Language-conditioned datasets require three alignment properties. Temporal alignment ensures instructions correspond to the correct action window — a 'pick up the apple' command must align with the grasp trajectory, not the preceding reach. Semantic alignment ensures language granularity matches action complexity — 'move left' is too vague for a 6-DOF manipulation task. Distributional alignment ensures language diversity reflects real-world command variation — if 80% of your training instructions use 'pick up' but users say 'grab' or 'take', your model will fail at deployment. DROID addressed this by collecting 76,000 demonstrations with concurrent verbal narration from 50 operators, capturing natural linguistic variation[4].
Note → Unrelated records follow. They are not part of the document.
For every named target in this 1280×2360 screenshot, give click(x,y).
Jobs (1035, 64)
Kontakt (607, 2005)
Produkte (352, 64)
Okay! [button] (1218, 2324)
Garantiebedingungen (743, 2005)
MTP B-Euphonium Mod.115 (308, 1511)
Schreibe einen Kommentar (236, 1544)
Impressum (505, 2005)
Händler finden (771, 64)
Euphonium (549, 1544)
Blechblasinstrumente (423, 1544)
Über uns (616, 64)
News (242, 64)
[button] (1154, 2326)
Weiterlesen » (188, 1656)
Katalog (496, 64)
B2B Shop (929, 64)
Define Your Language Ontology and Task Space
Before recording a single demonstration, formalize the relationship between language and robot behavior in your domain. A task ontology is a structured mapping from canonical instruction templates to executable robot behaviors, expanded with paraphrases to cover linguistic variation. For a kitchen manipulation domain, the canonical template 'pick up {object} from {location}' might expand to 15 paraphrases: 'grab the {object} off the {location}', 'take the {object} sitting on the {location}', 'get the {object} from the {location}', 'lift the {object} on the {location}'. Store this ontology in YAML or JSON as ground truth for annotator training and post-hoc validation.
Define language granularity across three levels. Goal-level instructions describe desired end states ('put all fruits in the bowl'). Step-level instructions describe individual manipulation primitives ('reach for the apple on the left'). Motion-level narrations describe continuous trajectories ('move the arm slowly to the right'). RT-2 requires only goal-level instructions, while hierarchical planners like SayCan need all three levels[5]. The CALVIN benchmark uses a hybrid approach: goal-level instructions for task specification plus step-level annotations for 34 atomic skills[6].
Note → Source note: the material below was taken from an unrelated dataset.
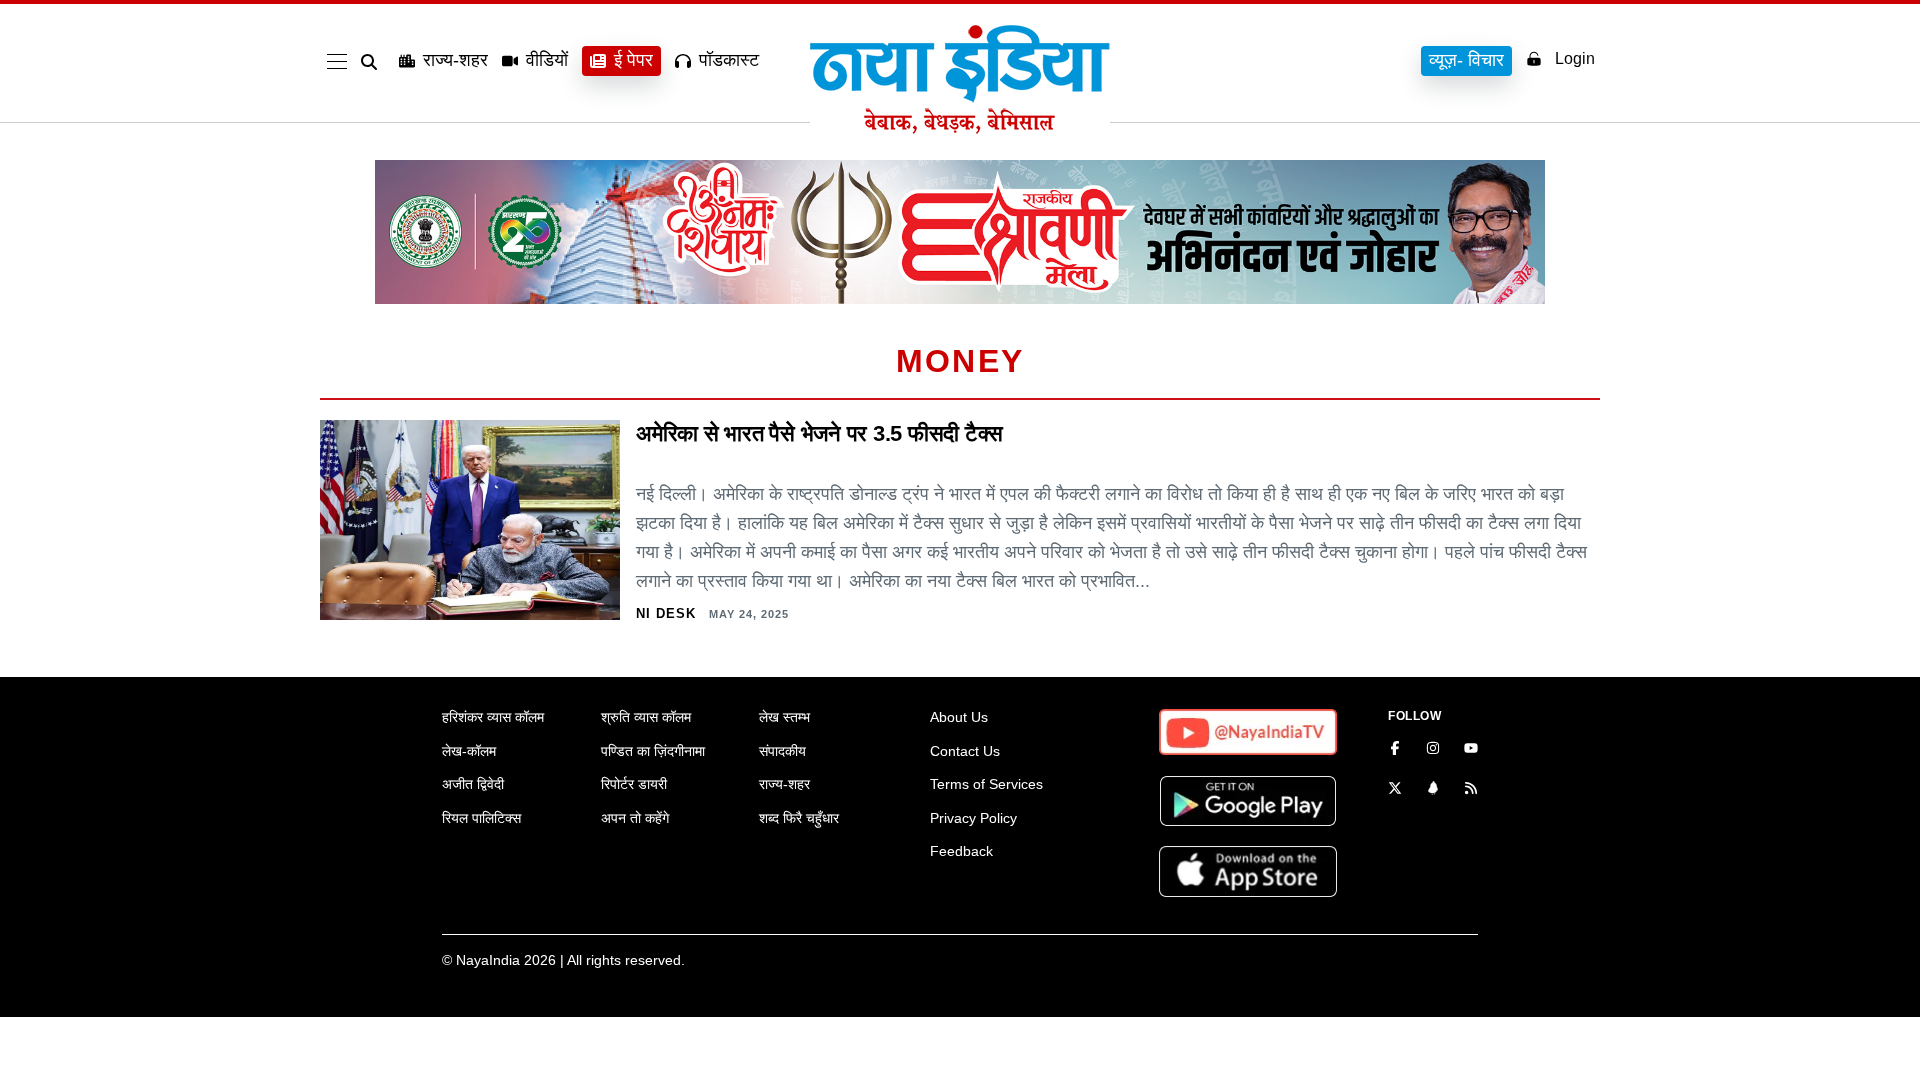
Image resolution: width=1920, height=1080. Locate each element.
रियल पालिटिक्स (481, 818)
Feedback (961, 851)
Document your vocabulary constraints. If your target deployment environment uses domain-specific jargon ('stage the pallet' in warehousing, 'prep the specimen' in lab automation), include those terms in your ontology. If you're training a consumer robot, avoid technical language — EPIC-KITCHENS annotations use everyday kitchen verbs ('chop', 'pour', 'stir') rather than robotics terminology[7]. Specify forbidden constructions: negations ('don't touch the red block') and conditionals ('if the cup is full, then pour') are hard to ground without explicit world models. The BridgeData V2 ontology explicitly excludes temporal connectives ('before', 'after', 'while') because their 7-DOF robot lacked the perception stack to resolve them[8].
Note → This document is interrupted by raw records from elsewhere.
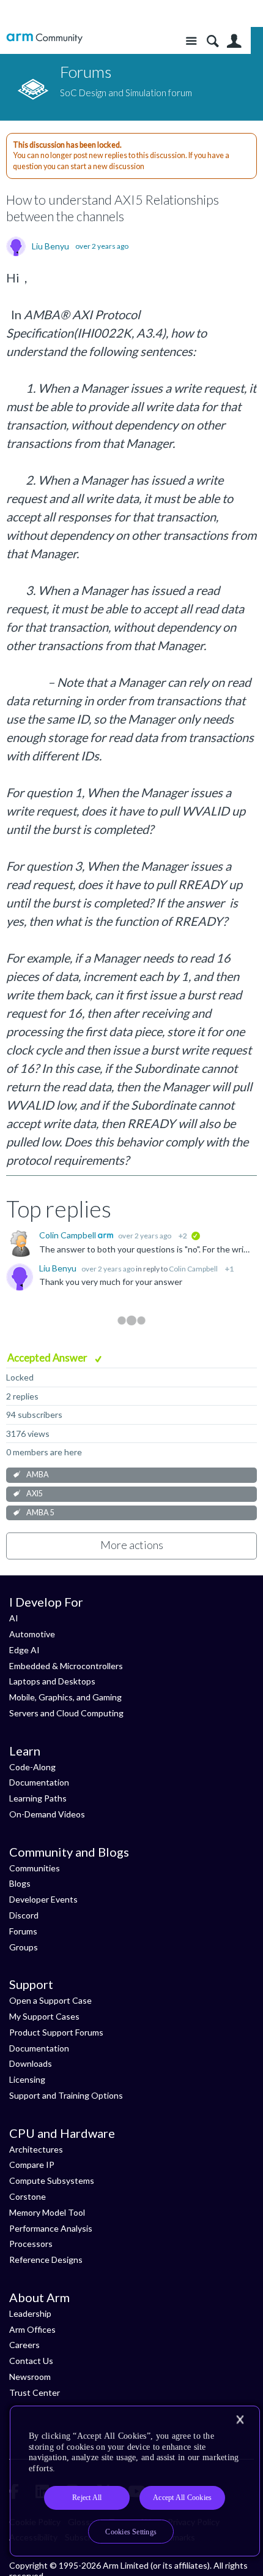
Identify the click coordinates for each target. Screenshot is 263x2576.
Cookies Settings (131, 2532)
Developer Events (43, 1899)
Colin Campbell (68, 1235)
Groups (23, 1947)
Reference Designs (46, 2259)
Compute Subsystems (51, 2180)
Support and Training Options (66, 2095)
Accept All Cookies (182, 2497)
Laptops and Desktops (52, 1681)
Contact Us (31, 2360)
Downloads (30, 2063)
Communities (34, 1868)
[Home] (44, 38)
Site (191, 41)
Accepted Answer (48, 1357)
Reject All (87, 2497)
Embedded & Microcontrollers (66, 1666)
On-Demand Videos (47, 1814)
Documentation (39, 1782)
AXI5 (34, 1493)
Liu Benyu (50, 246)
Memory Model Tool (47, 2212)
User (234, 41)
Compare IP (31, 2164)
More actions (131, 1544)
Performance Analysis (50, 2228)
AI (13, 1618)
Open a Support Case (50, 2000)
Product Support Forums (56, 2032)
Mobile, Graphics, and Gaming (65, 1697)
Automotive (32, 1634)
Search (212, 41)
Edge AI (24, 1650)
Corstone (27, 2196)
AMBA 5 (40, 1512)
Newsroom (30, 2376)
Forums (23, 1931)
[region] (135, 2481)
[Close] (239, 2419)
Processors (31, 2243)
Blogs (20, 1883)
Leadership (30, 2313)
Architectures (36, 2149)
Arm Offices (32, 2329)
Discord (24, 1915)
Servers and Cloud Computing (66, 1713)
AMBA (37, 1474)
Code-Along (32, 1767)
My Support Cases (44, 2016)
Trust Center (34, 2392)
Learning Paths (38, 1798)
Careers (24, 2344)
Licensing (27, 2079)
Set Up the Multi-Modal Recording Pipeline
Language-conditioned datasets require synchronized capture of RGB-D video, proprioceptive state, and audio or text annotations. Use hardware timestamps, not software logging, to avoid drift — a 100ms misalignment between camera frames and joint angles will corrupt action labels. ROS bag files provide nanosecond-precision timestamps via the ROS clock, but require careful configuration: set `/use_sim_time` to false and sync all nodes to a common NTP server or PTP grandmaster clock[9].
For visual streams, record at ≥30 Hz from multiple viewpoints. DROID uses 3 RGB cameras (wrist-mounted, third-person static, third-person dynamic) plus a wrist-mounted depth sensor, yielding 4 synchronized streams at 15 Hz[4]. Higher frame rates improve action prediction for fast motions, but increase storage costs — a 10-minute episode at 60 Hz with 3 1080p cameras generates 18 GB uncompressed. Use H.264 or H.265 encoding with a quality-based rate control (CRF 18-23) to balance fidelity and size. Store depth as 16-bit PNG or lossless compressed streams; lossy depth compression introduces artifacts that degrade grasp pose estimation.
Record proprioceptive state at the robot's control frequency (typically 100-1000 Hz). Log joint positions, velocities, torques, and gripper state. If your robot has force-torque sensors, log those too — UMI's gripper dataset includes 6-axis F/T readings that improve contact-rich manipulation[10]. For language, record audio at ≥16 kHz if collecting verbal narration, or use a text annotation interface for typed instructions. The LeRobot framework provides a reference recording script that synchronizes video, robot state, and text annotations into a single MCAP container[11].
Collect Demonstrations with Concurrent Language Scaffolding
The timing of language annotation determines alignment quality. Concurrent scaffolding — where the demonstrator narrates actions as they perform them — produces tighter language-action coupling than post-hoc annotation. EPIC-KITCHENS used head-mounted cameras with concurrent audio narration from 32 participants, capturing 700 hours of kitchen activities with natural linguistic variation[7]. The dataset's verb-noun annotations ('open door', 'cut tomato') were extracted from these narrations, preserving temporal alignment within 0.5 seconds.
For teleoperation, integrate a push-to-talk interface into the control station. The demonstrator presses a button, speaks the instruction, then executes the task. This workflow ensures the instruction precedes the action by a known offset (typically 0.5-2 seconds), simplifying alignment during post-processing. DROID used this approach with 50 non-expert operators, collecting 76,000 demonstrations across 564 skills and 86 environments[4]. Each demonstration includes a goal-level instruction ('pick up the blue block') plus optional step-level narration ('reaching for the block', 'grasping', 'lifting').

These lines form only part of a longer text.